- **Work to be completed**: With the first line as the start and the line containing "Given: Click the small" as the end, write out every line of the records exactly.
┄┄┄┄┄┄┄┄┄┄
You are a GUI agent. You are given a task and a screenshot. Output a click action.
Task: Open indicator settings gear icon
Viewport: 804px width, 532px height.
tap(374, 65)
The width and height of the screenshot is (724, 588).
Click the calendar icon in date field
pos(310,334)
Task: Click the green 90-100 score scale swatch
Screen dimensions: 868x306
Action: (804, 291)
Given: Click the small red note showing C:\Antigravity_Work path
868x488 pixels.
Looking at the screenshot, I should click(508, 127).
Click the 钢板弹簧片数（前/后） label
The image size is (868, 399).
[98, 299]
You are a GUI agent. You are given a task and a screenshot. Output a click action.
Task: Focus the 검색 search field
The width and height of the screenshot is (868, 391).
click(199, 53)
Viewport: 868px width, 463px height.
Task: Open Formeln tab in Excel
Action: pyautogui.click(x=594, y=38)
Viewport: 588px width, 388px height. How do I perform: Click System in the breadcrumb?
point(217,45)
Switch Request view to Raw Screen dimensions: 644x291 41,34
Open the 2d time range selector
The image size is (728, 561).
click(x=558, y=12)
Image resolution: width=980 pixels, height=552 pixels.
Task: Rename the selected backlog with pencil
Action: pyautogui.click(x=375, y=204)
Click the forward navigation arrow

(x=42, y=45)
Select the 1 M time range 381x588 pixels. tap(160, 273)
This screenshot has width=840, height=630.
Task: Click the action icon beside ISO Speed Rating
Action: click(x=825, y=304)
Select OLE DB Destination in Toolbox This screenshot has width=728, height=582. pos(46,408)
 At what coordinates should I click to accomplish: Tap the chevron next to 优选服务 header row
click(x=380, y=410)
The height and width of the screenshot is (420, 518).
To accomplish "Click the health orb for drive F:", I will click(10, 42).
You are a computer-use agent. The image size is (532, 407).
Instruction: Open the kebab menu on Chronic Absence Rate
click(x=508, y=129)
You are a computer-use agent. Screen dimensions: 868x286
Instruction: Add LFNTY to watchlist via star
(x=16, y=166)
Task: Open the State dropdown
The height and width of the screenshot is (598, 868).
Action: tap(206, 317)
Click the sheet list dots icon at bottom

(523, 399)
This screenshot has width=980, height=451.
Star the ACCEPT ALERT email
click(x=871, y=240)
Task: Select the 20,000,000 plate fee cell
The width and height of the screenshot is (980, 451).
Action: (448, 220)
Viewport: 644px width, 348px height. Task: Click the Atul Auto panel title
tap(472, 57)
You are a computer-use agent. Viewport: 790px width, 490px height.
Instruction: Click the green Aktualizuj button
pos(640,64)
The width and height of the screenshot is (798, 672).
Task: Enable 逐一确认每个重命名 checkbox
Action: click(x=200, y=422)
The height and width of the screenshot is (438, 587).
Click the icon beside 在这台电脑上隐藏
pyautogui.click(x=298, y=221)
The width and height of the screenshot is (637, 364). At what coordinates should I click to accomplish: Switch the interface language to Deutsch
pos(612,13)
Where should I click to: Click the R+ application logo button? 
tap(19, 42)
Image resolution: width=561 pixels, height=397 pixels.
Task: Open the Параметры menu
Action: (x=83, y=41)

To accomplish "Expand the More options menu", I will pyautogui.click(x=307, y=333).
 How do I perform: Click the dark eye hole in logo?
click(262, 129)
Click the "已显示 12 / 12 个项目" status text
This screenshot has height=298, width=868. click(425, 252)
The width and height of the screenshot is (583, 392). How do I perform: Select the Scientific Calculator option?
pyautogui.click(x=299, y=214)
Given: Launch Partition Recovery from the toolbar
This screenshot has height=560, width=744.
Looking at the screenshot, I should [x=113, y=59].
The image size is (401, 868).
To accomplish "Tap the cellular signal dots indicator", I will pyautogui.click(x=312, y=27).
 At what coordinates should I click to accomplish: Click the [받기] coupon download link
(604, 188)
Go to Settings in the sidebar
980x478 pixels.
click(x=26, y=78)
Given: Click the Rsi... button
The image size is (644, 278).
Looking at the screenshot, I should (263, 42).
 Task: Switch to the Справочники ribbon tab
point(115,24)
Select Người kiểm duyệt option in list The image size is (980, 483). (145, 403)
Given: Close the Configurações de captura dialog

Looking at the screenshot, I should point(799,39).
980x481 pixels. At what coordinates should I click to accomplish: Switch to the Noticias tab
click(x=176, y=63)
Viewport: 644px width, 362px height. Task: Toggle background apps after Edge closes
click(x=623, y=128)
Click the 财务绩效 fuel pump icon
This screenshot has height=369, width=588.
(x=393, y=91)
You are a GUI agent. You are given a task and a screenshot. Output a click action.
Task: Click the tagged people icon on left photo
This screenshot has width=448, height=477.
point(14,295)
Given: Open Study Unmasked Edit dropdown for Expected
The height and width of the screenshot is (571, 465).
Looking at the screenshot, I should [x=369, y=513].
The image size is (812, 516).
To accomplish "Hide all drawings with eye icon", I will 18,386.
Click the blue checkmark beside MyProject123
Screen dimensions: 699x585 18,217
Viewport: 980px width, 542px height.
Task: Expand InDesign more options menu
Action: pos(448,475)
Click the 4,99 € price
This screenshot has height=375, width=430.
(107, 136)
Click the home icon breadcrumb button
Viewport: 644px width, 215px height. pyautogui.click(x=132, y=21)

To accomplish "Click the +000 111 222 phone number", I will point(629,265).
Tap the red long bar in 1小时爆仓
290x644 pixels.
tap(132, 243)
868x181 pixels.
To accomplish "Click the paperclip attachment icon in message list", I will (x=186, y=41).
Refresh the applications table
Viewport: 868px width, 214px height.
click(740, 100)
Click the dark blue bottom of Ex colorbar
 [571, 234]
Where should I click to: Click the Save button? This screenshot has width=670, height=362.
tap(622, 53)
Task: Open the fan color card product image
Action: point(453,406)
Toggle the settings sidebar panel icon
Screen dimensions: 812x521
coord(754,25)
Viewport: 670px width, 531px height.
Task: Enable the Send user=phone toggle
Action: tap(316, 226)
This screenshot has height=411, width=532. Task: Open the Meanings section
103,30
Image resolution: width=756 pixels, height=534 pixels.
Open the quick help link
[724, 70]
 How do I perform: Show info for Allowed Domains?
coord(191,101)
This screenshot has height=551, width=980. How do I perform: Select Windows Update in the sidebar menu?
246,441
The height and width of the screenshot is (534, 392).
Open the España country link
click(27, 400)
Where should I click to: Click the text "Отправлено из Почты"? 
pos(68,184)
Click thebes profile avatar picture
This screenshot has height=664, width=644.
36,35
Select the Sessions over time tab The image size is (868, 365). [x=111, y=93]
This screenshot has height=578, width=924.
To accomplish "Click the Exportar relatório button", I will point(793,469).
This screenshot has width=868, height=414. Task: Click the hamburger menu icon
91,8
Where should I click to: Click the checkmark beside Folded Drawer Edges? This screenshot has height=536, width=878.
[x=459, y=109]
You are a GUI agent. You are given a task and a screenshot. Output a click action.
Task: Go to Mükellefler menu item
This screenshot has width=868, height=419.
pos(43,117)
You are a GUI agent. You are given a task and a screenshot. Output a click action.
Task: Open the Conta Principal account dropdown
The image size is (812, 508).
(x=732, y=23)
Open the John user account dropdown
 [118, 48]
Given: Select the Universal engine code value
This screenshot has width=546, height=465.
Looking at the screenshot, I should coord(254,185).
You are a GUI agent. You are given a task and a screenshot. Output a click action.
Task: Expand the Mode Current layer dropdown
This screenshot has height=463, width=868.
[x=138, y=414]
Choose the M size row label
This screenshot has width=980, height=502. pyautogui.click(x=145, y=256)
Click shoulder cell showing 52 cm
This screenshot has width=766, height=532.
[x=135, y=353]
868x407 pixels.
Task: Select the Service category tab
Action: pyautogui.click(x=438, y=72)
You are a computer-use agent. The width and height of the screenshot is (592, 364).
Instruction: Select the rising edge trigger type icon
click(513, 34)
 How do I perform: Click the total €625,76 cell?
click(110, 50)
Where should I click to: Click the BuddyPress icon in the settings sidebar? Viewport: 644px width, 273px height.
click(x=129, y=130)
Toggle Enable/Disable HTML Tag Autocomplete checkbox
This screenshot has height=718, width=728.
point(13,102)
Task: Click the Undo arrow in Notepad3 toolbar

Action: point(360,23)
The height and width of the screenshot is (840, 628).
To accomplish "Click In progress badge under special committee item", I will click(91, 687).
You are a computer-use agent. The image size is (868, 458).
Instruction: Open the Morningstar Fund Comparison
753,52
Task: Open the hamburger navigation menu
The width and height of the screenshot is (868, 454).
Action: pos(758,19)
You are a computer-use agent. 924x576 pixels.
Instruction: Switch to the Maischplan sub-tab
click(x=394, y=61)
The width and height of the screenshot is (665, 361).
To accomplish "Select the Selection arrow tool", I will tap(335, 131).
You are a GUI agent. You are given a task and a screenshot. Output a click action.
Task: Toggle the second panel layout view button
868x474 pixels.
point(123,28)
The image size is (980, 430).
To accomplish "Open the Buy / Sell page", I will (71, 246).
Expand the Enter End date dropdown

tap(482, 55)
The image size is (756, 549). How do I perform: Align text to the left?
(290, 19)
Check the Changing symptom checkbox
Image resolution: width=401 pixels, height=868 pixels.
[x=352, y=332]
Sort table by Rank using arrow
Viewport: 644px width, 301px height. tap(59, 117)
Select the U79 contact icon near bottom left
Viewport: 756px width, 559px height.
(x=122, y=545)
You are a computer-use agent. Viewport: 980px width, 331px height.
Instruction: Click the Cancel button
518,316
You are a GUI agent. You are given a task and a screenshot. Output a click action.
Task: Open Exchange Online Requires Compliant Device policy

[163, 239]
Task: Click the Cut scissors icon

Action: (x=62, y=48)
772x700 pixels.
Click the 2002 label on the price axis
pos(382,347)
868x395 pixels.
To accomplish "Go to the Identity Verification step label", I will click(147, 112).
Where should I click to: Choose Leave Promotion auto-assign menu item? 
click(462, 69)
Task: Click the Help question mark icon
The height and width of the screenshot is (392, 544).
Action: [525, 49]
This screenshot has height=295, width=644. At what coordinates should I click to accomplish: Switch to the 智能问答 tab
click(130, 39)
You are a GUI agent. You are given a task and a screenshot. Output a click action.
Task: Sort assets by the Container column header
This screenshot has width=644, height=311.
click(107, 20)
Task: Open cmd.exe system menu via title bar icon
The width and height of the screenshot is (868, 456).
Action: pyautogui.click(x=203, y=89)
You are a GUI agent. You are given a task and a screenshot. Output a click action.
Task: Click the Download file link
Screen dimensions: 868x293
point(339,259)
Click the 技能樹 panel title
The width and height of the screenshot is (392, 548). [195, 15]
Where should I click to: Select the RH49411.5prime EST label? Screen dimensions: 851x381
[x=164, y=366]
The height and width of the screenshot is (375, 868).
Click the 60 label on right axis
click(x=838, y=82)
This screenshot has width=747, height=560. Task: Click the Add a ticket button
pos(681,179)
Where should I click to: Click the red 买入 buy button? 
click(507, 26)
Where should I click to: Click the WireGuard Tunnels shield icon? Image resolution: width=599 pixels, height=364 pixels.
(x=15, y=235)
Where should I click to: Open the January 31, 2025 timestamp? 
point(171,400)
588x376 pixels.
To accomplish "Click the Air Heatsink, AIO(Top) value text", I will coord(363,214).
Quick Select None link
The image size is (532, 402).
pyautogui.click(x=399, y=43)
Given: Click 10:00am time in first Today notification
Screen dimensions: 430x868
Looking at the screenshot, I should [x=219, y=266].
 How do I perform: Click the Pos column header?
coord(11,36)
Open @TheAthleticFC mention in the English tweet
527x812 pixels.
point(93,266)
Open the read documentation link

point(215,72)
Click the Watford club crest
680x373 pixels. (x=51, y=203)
┄┄┄┄┄┄┄┄┄┄
- **Your solution**:
You are a GUI agent. You are given a task and a screenshot. Output a click action.
Task: Open indicator settings gear icon
Viewport: 804px width, 532px height.
tap(374, 65)
The width and height of the screenshot is (724, 588).
Click the calendar icon in date field
pos(310,334)
Task: Click the green 90-100 score scale swatch
Screen dimensions: 868x306
Action: (804, 291)
Given: Click the small red note showing C:\Antigravity_Work path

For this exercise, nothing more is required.